***** Supplied data *****
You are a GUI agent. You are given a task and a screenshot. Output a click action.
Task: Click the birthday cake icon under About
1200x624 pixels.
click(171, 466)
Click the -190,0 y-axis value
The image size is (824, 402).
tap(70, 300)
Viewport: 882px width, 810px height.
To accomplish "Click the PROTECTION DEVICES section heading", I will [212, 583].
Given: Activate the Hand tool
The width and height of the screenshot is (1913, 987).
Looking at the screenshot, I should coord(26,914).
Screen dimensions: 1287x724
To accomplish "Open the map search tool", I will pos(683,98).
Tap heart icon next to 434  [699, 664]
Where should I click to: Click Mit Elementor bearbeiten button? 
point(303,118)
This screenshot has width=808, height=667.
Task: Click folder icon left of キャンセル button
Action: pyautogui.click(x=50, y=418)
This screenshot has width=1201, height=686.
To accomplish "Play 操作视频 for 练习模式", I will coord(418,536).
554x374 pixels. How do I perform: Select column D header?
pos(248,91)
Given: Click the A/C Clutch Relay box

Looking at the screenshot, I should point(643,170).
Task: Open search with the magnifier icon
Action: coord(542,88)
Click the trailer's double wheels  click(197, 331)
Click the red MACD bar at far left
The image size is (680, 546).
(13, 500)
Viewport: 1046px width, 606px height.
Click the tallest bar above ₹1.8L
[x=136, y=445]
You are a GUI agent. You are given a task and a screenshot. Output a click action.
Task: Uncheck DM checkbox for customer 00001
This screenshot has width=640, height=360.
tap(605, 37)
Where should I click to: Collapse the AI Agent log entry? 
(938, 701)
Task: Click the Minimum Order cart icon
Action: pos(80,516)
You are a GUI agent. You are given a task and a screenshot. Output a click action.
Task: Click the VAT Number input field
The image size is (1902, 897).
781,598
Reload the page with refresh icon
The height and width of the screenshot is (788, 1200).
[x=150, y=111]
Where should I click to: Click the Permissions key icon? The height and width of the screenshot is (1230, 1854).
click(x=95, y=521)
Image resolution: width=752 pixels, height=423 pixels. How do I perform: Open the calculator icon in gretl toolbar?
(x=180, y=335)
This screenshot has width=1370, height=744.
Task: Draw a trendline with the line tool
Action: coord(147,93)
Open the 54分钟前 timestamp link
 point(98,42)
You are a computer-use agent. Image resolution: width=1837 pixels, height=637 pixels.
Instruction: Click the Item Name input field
*****
» Work request: What lines in the material above hold the string "will"? List them.

» Answer space:
To accomplish "Click the PROTECTION DEVICES section heading", I will [212, 583].
To accomplish "Open the map search tool", I will pos(683,98).
To accomplish "Play 操作视频 for 练习模式", I will coord(418,536).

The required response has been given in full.